Após quatro dias de intensa circulação, a Caravana da Criança chega ao fim de sua 8ª temporada nesta sexta-feira (5/9), consolidando-se como uma das iniciativas de impacto no Distrito Federal no campo da Educação pela Arte.
Entre 2 e 5 de setembro, a trupe itinerante percorreu escolas públicas de Sobradinho, Plano Piloto, Planaltina, Gama, Samambaia e Paranoá, com apresentações e oficinas para cerca de 2.400 estudantes, além de familiares e docentes.

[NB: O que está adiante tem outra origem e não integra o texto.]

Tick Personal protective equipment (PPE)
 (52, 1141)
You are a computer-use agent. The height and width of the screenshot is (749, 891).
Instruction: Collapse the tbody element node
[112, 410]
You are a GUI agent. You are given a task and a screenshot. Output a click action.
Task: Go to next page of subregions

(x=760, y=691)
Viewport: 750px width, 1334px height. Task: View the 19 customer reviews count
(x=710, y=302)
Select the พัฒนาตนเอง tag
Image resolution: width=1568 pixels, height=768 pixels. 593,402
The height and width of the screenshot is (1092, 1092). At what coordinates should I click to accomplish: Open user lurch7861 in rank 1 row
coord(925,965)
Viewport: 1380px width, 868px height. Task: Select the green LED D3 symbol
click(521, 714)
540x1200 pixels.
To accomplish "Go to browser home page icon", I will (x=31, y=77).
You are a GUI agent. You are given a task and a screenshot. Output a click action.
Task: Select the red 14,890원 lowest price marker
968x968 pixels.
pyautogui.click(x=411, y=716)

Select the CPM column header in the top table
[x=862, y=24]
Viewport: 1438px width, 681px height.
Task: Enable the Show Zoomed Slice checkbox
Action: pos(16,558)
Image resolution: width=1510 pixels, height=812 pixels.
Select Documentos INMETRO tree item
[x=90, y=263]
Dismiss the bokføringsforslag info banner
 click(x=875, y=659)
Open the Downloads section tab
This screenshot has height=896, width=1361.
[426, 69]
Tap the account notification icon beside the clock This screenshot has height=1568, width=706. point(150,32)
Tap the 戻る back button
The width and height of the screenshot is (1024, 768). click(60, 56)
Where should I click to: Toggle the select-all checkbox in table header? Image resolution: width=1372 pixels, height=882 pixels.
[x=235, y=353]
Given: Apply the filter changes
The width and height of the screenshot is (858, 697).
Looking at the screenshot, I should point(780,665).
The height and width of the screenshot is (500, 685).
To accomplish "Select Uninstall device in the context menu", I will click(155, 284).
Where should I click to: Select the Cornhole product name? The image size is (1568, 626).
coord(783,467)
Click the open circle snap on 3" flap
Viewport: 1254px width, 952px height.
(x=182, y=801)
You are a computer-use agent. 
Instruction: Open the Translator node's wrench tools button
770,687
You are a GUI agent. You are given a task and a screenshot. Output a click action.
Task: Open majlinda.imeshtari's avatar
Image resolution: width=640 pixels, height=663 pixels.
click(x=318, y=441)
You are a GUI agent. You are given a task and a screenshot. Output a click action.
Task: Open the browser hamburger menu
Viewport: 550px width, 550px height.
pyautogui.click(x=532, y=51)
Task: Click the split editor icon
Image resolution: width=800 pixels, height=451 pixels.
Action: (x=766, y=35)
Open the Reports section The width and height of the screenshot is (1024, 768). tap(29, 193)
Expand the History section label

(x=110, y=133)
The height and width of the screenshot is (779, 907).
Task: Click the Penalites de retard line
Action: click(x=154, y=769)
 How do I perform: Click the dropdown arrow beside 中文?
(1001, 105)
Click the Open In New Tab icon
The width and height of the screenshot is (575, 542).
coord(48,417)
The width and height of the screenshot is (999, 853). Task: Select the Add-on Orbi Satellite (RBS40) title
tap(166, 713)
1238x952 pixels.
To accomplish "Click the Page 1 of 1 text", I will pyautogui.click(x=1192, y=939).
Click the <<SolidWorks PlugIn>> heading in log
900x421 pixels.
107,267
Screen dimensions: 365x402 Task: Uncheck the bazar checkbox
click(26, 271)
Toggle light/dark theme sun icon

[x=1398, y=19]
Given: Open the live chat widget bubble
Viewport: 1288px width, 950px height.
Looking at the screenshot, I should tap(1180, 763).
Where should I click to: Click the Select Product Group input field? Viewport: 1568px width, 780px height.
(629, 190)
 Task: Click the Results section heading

No dia 5/9, o encerramento conta com atividades pela manhã na EC Pedra Fundamental (Planaltina) e à tarde no Centro de Ensino Especial de Deficientes Visuais (Plano Piloto), coroando uma temporada que combina circo, música, literatura de cordel e oficinas educativas.
Mais de 30 mil estudantes alcançados desde a criação
Com a proposta de unir múltiplas linguagens e ter a música como fio condutor, a Caravana já envolveu mais de 30 mil estudantes desde sua criação. Reconhecida com menção honrosa no 1º Prêmio Paulo Freire de Educação, a iniciativa também recebeu distinções na Premiação Brasília 60 anos e na PNAB 2025, que consagram sua relevância no cenário cultural brasileiro.
Circo que semeia pertencimento
O conceito de caravana é semelhante ao de um circo itinerante, que chega, cria vínculos e segue adiante. “Cada temporada tem uma inspiração diferente. Nesta, contamos a história do próprio circo — suas tradições, personagens e memórias. É como abrir o picadeiro dentro da escola”, explica Erika Mesquita, intérprete da palhaça Berinjela.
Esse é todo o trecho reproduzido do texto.